#### 文書本文
▬▬▬▬▬▬▬▬▬▬
置いてきた毒ガス 相馬一成

1997年11月25日初版発行

 

表紙裏「日中戦争の敗戦後、旧日本軍は敗走の中で中国各地に約200万発もの毒ガス砲弾を遺棄していた。戦後50年以上たつ今も、その被害に苦しめられている人々がいる。著者の地道な取材はその埋もれた事実を明らかにし、カメラは戦争の残虐さを映し出す。」

 

目次

はじめに-中国に遺棄した毒ガスの処理を

ハルビン 毒ガスを探して七三一部隊跡へ

チチハル 加害の側の証言―無差別に殺傷する兵器

北坦村、西営郷、武郷 被害の側の証言―残虐の限りをつくした日本軍

孫呉 要塞都市に今もねむる毒ガス

敦化 「毒弾溝」と呼ばれる死の谷

ジャムス 毒ガスを浴びた浚渫船作業員

周家鎮 50年後の爆発で村人が死亡

牡丹江 軍都に埋められた毒ガス弾

汾陽 最後の毒ガス戦

日本の毒ガスの遺跡を歩く

毒ガスの歴史

日本の読者のみなさんへ-歩平(黒龍江省社会科学院副院長)
▬▬▬▬▬▬▬▬▬▬
#### 元データ
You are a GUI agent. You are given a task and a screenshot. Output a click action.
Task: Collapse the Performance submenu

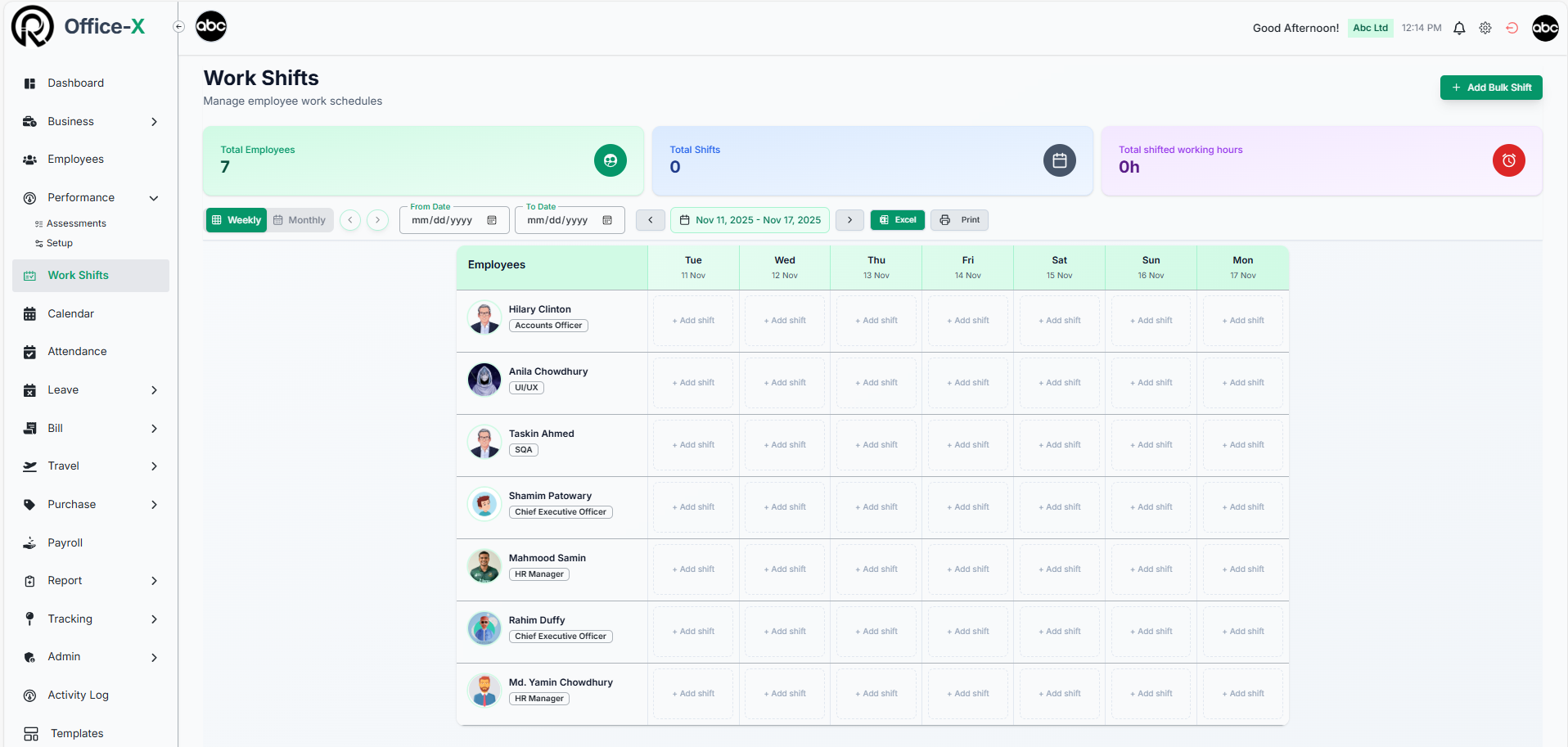[153, 198]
▬▬▬▬▬▬▬▬▬▬
#### 課題の指示
[a] 上に載せた毒ガスの本の紹介文から、「置いてきた毒ガス 相馬一成」と「は戦争の残虐さを映し出す。」」のあいだを、両端の語句も含めて一字もたがえずに書き写せ。
[b] 毒ガスの本の紹介文の要点を二文にまとめよ。

#### 各課題の解答
[a]
置いてきた毒ガス 相馬一成

1997年11月25日初版発行

 

表紙裏「日中戦争の敗戦後、旧日本軍は敗走の中で中国各地に約200万発もの毒ガス砲弾を遺棄していた。戦後50年以上たつ今も、その被害に苦しめられている人々がいる。著者の地道な取材はその埋もれた事実を明らかにし、カメラは戦争の残虐さを映し出す。」

[b] 『置いてきた毒ガス』は相馬一成の著書で、1997年11月25日に初版が発行された。日中戦争の敗戦後に旧日本軍が中国各地に約200万発の毒ガス砲弾を遺棄しており、戦後50年以上たった今もその被害に苦しむ人々がいるという埋もれた事実を、著者の取材が明らかにしている。